----- Data excerpts -----

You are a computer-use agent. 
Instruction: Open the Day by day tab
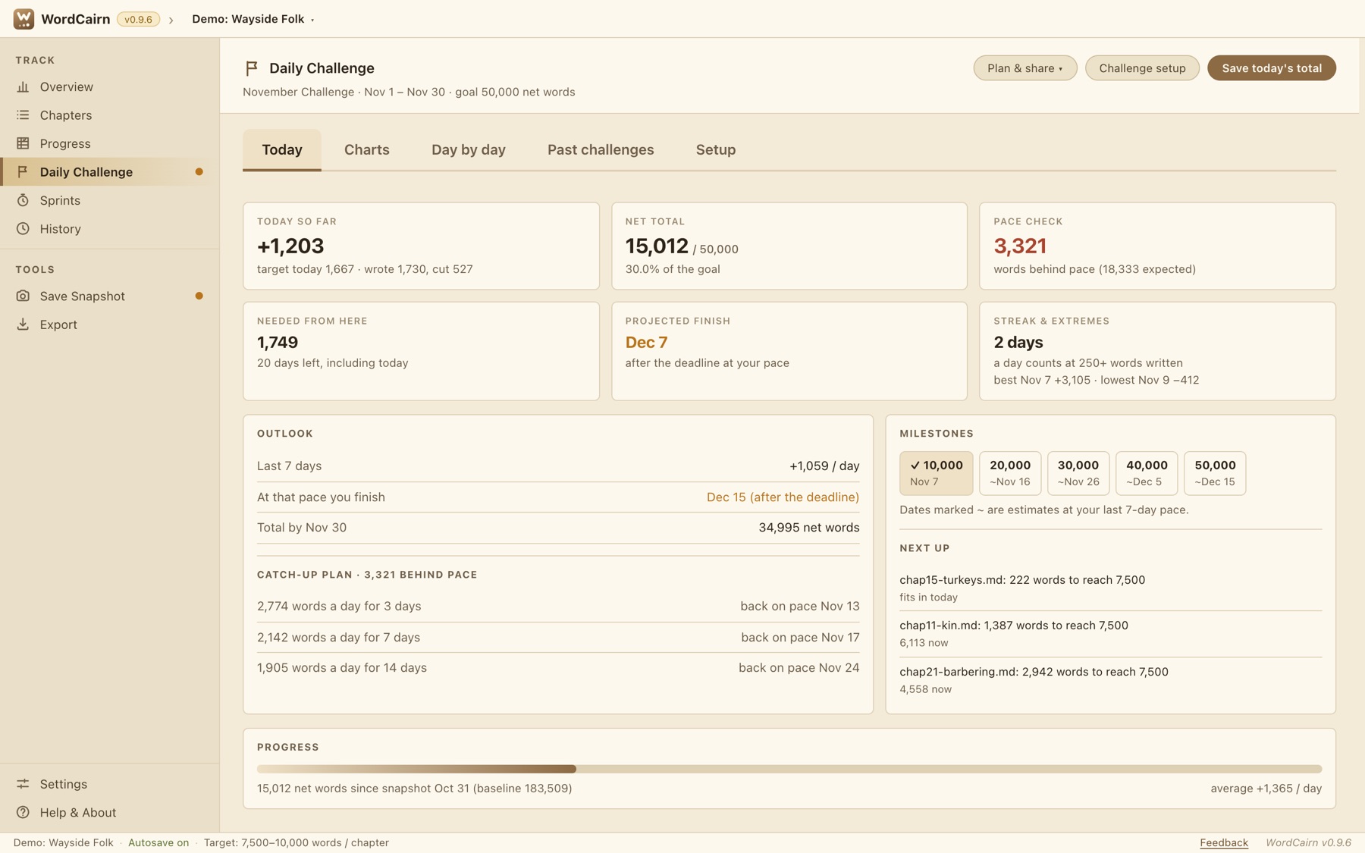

-----
----- Data excerpts -----

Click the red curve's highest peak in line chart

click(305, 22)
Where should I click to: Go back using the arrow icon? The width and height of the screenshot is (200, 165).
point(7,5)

-----

Everything above from the line containing "You are a computer-use agent." through the line containing "Instruction: Open the Day by day tab" must be copied exactly. Nothing outside that range belongs in the answer.

You are a computer-use agent. 
Instruction: Open the Day by day tab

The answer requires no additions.